» Text excerpt
□ □ □

Category Archives: Blogging/IT

Blogging/IT History

A Chinese blogger’s victory?

It might be a small thing really, but it is democracy in action: Starbucks is set to be banned from the Forbidden City after a huge web campaign.

The trigger was a blog entry posted on Monday by Rui Chenggang, a TV anchorman, who called for a web campaign against the outlet that, he wrote in his blog, “tramples over over Chinese culture”.
According to local media, half a million people have signed his online petition and dozens of newspapers have carried prominent stories about the controversy.

It has been there, utterly incongruous in the midst of an otherwise nearly perfectly preserved historic site, for 16 years – I remember doing a double-take when I saw it there in the early 1990s.

Blogging/IT

A digital book living up to the name

Nice to see that the new Digital Companion to the Humanities has done the obvious but rare thing of being fully published on the web, as well as on dead trees, and for free!

I’m particularly interested in the archiving section (one of my long list of things to do for the Green Party is look into that), but it covers everything from archaeology, to music research, to issues (fittingly) of electronic texts.

□ □ □

» Records provided
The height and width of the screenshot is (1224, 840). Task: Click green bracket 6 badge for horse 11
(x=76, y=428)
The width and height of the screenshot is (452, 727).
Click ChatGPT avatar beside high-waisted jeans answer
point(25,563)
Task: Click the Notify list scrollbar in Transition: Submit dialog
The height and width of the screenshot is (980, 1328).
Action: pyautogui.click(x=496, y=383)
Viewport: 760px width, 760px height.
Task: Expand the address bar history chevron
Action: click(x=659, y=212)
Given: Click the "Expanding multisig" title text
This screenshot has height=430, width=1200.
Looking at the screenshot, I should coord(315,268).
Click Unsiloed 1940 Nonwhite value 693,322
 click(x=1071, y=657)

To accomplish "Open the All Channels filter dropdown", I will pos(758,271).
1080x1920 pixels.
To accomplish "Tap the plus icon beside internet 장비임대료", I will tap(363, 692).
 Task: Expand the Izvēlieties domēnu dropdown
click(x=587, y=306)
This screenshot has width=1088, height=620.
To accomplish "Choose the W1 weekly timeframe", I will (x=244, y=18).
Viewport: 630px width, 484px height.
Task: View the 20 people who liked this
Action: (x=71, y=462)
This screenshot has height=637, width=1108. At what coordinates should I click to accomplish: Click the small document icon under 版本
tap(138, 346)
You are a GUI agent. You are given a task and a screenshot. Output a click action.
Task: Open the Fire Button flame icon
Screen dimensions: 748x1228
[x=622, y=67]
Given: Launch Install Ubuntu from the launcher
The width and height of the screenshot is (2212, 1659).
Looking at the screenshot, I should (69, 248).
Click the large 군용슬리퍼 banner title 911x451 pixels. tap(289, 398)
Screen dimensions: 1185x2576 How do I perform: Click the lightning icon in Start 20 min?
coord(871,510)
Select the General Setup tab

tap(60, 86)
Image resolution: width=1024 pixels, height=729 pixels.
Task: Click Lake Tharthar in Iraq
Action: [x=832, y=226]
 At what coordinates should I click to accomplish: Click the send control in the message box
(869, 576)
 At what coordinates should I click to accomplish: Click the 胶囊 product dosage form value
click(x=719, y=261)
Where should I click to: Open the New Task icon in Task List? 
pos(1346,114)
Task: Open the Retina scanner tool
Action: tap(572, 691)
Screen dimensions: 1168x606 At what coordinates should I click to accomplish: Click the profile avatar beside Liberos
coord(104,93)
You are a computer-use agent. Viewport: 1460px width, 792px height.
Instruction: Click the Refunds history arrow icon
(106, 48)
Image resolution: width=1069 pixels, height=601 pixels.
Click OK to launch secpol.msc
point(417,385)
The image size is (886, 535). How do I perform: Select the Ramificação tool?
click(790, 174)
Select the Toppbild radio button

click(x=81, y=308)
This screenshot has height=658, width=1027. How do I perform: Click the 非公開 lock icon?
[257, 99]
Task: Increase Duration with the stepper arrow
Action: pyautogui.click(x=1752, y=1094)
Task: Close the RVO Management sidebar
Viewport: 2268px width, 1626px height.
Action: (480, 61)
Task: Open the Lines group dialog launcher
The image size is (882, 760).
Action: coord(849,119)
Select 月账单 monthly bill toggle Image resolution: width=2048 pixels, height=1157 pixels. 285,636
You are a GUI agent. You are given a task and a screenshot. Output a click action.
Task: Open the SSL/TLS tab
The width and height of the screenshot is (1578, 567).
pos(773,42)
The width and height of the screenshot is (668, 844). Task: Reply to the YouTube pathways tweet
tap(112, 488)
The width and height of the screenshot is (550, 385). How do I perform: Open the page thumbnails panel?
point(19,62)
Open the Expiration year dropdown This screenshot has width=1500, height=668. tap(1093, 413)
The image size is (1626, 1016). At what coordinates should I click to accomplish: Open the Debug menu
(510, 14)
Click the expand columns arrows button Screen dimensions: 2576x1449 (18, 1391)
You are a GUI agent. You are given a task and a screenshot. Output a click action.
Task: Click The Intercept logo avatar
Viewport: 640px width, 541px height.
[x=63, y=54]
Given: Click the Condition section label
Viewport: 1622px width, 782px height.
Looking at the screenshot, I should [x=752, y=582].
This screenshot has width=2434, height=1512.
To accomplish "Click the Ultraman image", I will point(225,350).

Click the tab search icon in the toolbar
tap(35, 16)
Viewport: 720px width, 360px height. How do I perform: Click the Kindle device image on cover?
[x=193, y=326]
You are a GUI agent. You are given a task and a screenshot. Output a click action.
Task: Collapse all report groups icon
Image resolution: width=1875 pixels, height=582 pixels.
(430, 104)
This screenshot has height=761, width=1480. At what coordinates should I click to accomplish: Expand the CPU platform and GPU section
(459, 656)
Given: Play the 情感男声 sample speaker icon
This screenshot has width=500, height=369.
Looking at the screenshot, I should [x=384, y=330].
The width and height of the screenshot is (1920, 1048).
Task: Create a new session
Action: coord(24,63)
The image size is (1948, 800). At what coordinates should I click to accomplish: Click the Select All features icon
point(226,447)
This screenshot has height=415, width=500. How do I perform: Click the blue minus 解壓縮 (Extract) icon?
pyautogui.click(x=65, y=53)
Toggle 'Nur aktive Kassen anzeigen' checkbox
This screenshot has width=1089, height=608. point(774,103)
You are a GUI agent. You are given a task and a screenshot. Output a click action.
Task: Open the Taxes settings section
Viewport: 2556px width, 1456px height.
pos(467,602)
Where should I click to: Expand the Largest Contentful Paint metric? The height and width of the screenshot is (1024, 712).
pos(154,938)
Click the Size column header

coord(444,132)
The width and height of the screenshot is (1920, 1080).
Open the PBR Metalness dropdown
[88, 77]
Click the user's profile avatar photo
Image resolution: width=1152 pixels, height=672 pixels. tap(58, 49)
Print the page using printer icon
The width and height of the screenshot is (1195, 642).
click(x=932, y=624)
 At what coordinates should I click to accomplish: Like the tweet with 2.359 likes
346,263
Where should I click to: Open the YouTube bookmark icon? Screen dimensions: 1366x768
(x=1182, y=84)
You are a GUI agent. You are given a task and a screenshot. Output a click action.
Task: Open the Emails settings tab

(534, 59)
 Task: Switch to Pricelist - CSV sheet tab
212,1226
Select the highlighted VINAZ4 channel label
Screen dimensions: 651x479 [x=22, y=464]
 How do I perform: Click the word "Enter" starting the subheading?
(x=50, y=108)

□ □ □

» Given problem
Copy out the stretch of the blog page from "It has been" through "and for free!", word for word.

» Task result
It has been there, utterly incongruous in the midst of an otherwise nearly perfectly preserved historic site, for 16 years – I remember doing a double-take when I saw it there in the early 1990s.

Blogging/IT

A digital book living up to the name

Nice to see that the new Digital Companion to the Humanities has done the obvious but rare thing of being fully published on the web, as well as on dead trees, and for free!